Founded in 1988 and headquartered in Virginia, Capital One offers financial services ranging from credit cards to banking to home and small business loans.
As of December 2016, for a borrower with excellent credit purchasing a $250,000 home with a $50,000 down payment and a 30-year fixed rate loan from Capital One, the interest rate comes out to be 4.13 percent, which is very competitive among interest rates offered by other top home loan companies.
Capital One charges closing costs of 2 to 5 percent of the total purchase price, which is relatively low in the industry.
Capital One provides its borrowers with frequent updates about the status of their loan throughout the entire lending process.
Capital One customers have access to a mobile app that is compatible with iOS, Android, and Windows devices. This app allows borrowers to view and manage their loan from their smartphone or tablet.
Capital One has set its minimum acceptable credit score for borrowers at 660, which is one of the highest disclosed requirements of all of the companies we've reviewed.
While many other companies in the industry offer several types of home loans, Capital One only offers two: fixed rate mortgages and adjusted rate mortgages. This greatly limits the options of the borrower.
Horrible customer service and huge lack of communication, almost lost the home we were purchasing because Capital One delayed the closing twice. Had to pay off our car loan because they forgot to add my fiance's income to the loan. Only thing they cared about was getting our money, wouldn't recommend them to my worst enemy.
My son & his wife put their house up for sale in Garland through a real estate agent and immediately received a contract from a buyer represented by another agent. This buyer came to the table with his own mortgage officer, Kip, with Capital One Mortgage. Inspections were done on the house, negotiations were conducted and a price was negotiated and agreed to and repairs were agreed to. My son & his wife had no funds so I fronted money to put the house on the market and also to have the repairs done to the tune of approximately $10,000.00 to be paid at closing. Kip ran all the numbers and said he could do a mortgage for the buyer with no issues so a closing date was set for December 13th, 2015. The buyer put up $2,000.00 earnest money on the contract. A week before closing Kip informed the buyer he needed his Tax return done for 2015 so we would need to move the closing back to February 15th. None of us wanted to agree to this but Kip then issued a letter to the buyer stating "Congratulations" you have been accepted for the loan and all we are waiting on is your 2015 tax return. So at that time his agent had him sign a lease agreement with a non-refundable $2,000.00 deposit if it didn't close.

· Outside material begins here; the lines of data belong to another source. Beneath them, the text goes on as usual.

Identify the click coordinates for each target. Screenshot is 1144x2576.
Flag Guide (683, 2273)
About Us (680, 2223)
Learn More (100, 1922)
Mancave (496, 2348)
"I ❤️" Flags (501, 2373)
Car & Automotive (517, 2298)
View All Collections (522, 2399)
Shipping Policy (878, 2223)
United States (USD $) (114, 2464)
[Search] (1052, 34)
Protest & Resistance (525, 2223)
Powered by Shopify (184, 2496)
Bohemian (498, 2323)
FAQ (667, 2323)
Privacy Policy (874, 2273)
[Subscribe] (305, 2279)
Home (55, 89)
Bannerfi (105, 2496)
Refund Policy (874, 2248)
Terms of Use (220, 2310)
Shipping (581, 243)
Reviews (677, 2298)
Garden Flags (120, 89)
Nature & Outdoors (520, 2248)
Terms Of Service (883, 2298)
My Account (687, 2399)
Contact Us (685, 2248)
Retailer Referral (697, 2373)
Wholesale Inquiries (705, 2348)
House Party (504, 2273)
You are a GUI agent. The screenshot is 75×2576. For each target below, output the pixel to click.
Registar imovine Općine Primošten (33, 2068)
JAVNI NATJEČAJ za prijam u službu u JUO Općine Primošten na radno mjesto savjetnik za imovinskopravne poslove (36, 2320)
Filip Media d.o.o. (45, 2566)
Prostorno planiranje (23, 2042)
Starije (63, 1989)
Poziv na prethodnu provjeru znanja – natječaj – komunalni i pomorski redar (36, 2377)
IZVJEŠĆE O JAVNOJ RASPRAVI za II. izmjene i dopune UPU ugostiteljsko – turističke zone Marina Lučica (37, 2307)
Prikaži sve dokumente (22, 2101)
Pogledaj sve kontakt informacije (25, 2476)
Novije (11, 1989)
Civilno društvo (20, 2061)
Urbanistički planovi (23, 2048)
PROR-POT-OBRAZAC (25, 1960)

Kip then made 5 more extensions to the closing and on Tuesday, April 12th he sent an email telling him he had been be denied on the mortgage So in other words he lied to him the whole time and the buyer now has lost his $2,000 earnest money, his $2,000 lease deposit, and my son has lost the sale of a house for 4 long months. Now my son & his wife have to put there house back on the market again after losing four months and I have to wait on my $10,000.00 investment payback for however long it takes to get paid back and in the mean time the hot water heater went out so I had to invest another $1,200.00 so now I am owed $11,200.00
My mortgage was originally with ING, which was a great company. I also had no issues with Capital One until Friday March 18, 2016. That's when this happened: I got what I consider a threatening letter saying that an HOA had filed a lien against my home. The letter said I needed to resolve the problem then send Capital One proof that the problem had been solved by April 14, or they would pay the lien and add the cost to my mortgage. Here's the problem: The property in question is not my property. It is on the other side of my county, and owned by someone who shares my name. But his wife's name is nowhere close to mine, the property address is nothing like mine, and the tax map numbers are nowhere close to each other. Apparently some Capital One employee was doing a records search and found a name match in my county. Now, my name is pretty common. There are at least 10 people with my name in this county. But without any further research, or actually viewing the lien documents, they decided that this person and I are one in the same, sent me the letter, and left it to me to solve the issue. I sent Capital One copies of the lien document that I obtained from our county recorder of deeds, along with the first page of our mortgage and other documents to prove that the property that is subject to the lien is not my property. I requested a phone call, email, or letter acknowledging the mistake and apologizing. So far, nothing. This was a careless mistake that never should have happened. I have a substantial amount of money on deposit with Capital One 360. I will soon be closing those accounts, as now I have to wonder whether they might some day decide that my deposits belong to someone else. I do not recommend Capital One to anyone.